Through 12 banks and financial institutions, 2,089 entrepreneurs from 25 clusters and six client groups have so far gotten the SME package, of which 517 are women.
SME Foundation Chairman Professor Md Masudur Rahman and Managing Director Md Mofizur Rahman revealed the information at a virtual view exchange meeting with the managing directors of partner banks and financial institutions on Thursday.
Additional Secretary to the Finance Department Md Azizul Alam was present at the meeting held at the SME Foundation on Thursday.
The meeting was informed that Prime Minister Sheikh Hasina has recently approved two fresh stimulus packages worth Tk2,700 crore to revive the SME industries and improve the living standards of marginalised population including the ultra-poor widows and the elderly facing the raging effects of the pandemic.
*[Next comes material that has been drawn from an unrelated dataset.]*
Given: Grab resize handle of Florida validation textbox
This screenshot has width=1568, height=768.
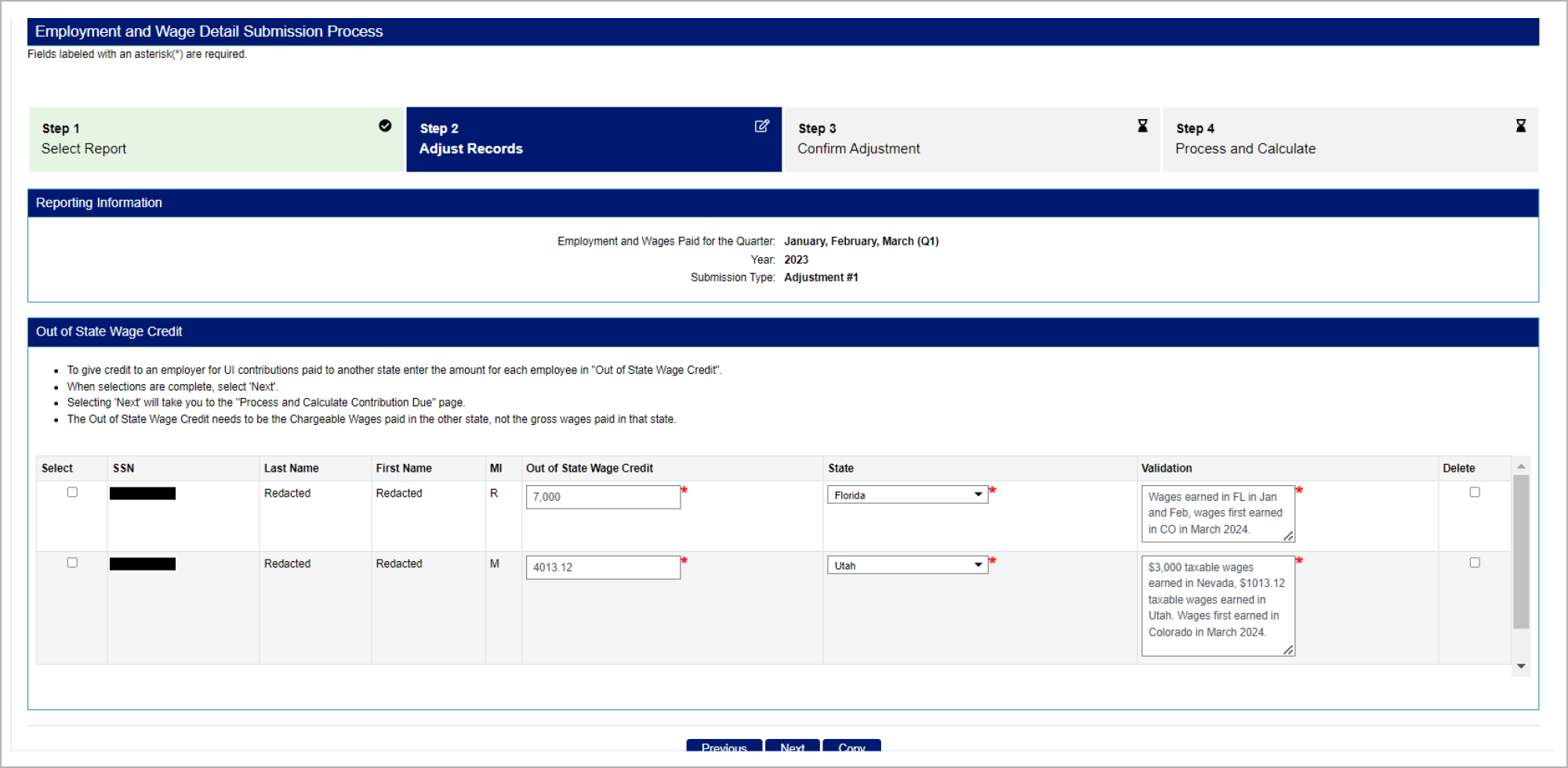Looking at the screenshot, I should [x=1288, y=536].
Under the new packages, the SME Foundation has been allocated Tk300 crore.
Md Mofizur Rahman said the loan demand has been estimated by selecting 100 potential clusters among which the quick loan of Tk300 crore will be given.
Banks and financial institutions are pre-financed from the SME Foundation for the disbursement of loans under the credit wholesale programme.
The maximum interest rate on this unsecured loan is 9%. Under the package, loans ranging from Tk50,000 to a maximum of Tk25 lakh are given.
There is an opportunity to repay this loan in monthly installments for a maximum period of four years.
In addition to loans, the SME Foundation provides essential non-financial services to the entrepreneurs.
The SME incentive package is being disbursed through 12 banks and two non-bank financial institutions.
These institutions include Mutual Trust Bank, NCC Bank, Eastern Bank, Trust Bank, Bank Asia, Dhaka Bank, Brac Bank, NRB Bank, United Commercial Bank, Southeast Bank, Midas Financing and IDLC Financing.